#### [PROBLEMS AND TASKS]
1. Please reproduce the part of the dictionary-sorting thread below that begins at the words "Alphabetically r >" and stops after "unsorted x only.".
2. List every web link that appears in the dictionary-sorting thread below.

#### [SOURCE]
◇ ◇ ◇ ◇

Sorting a dictionary by count value

Question

I am trying to sort the output of a dictionary by the third column, or more specifically the count of values that appear in the example results. For context, the original answer provide was here: https://stackoverflow.com/a/23199901/666891. I was unable to derive an answer from https://stackoverflow.com/a/73050/666891 or https://stackoverflow.com/a/613218/666891 therefore am asking here.

The original out put is produced from:

for k in ret.keys():
    print '%s %d' % (k,ret[k])

Which results in:

google com 1132
akamaiedge net 378
bing com 381
microsoft com 197

And tried:

x = ret.keys()
sorted(x,key=operator.itemgetter(3))
for k in x:
    print '%s %d' % (k,ret[k])

which results in:

google com 1132
akamaiedge net 378
bing com 381
microsoft com 197

And lastly tried:

for k in sorted(ret.keys(),key=operator.itemgetter(3),reverse=True):
    print '%s %d' % (k,ret[k])

Which resulted in a similar output to the first:

microsoft com 197
akamaiedge net 378
google com 1132
bing com 381

Additionally, the value of ret.keys() is:

['google com', 'akamaiedge net', 'bing com', 'microsoft com']

Solution for my specific scenario is:

for k in sorted(ret.keys(), key=lambda k:ret[k], reverse=True):
    print "{:15} - {}".format(k, ret[k])

Answer 1

If you are trying to sort based on the values, then the key parameter should get a function which could give the value corresponding to the current key, like this

d = {'google com':1132,'akamaiedge net':378,'bing com':381,'microsoft com':197}
for key in sorted(d, key=d.get):
    print "{:15} - {}".format(key, d[key])

Output

microsoft com   - 197
akamaiedge net  - 378
bing com        - 381
google com      - 1132

Now, whenever the sorting algorithm picks up a key in the dictionary, it calls the key function, which is the getter function of the dictionary, which will give the value corresponding to the key. So, the value corresponding to the key will be used for the comparison.

Note 1: The problem with your last code is that, you are using operator.itemgetter(3), which will get the element at index 3 in the key. Your keys are strings, so the fourth characters in the keys will be used for comparison. That is why the last example in your question shows

mic*r*osoft com 197
aka*m*aiedge net 378
goo*g*le com 1132
bin*g* com 381

Alphabetically r > m > g.

Note 2: The problem with your second example is that, sorted doesn't change x, it returns a new list. So, you are still using the unsorted x only.

◇ ◇ ◇ ◇

#### [DATA SEGMENT]
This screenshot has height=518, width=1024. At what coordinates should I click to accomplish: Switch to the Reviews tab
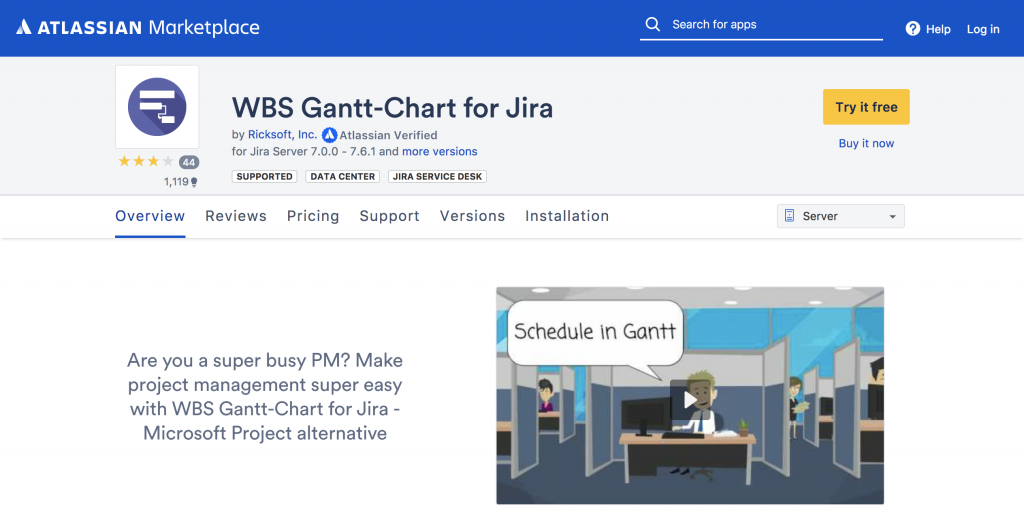[236, 216]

◇ ◇ ◇ ◇

#### [ANSWERS TO EACH TASK]
1.
Alphabetically r > m > g.

Note 2: The problem with your second example is that, sorted doesn't change x, it returns a new list. So, you are still using the unsorted x only.

2.
https://stackoverflow.com/a/23199901/666891
https://stackoverflow.com/a/73050/666891
https://stackoverflow.com/a/613218/666891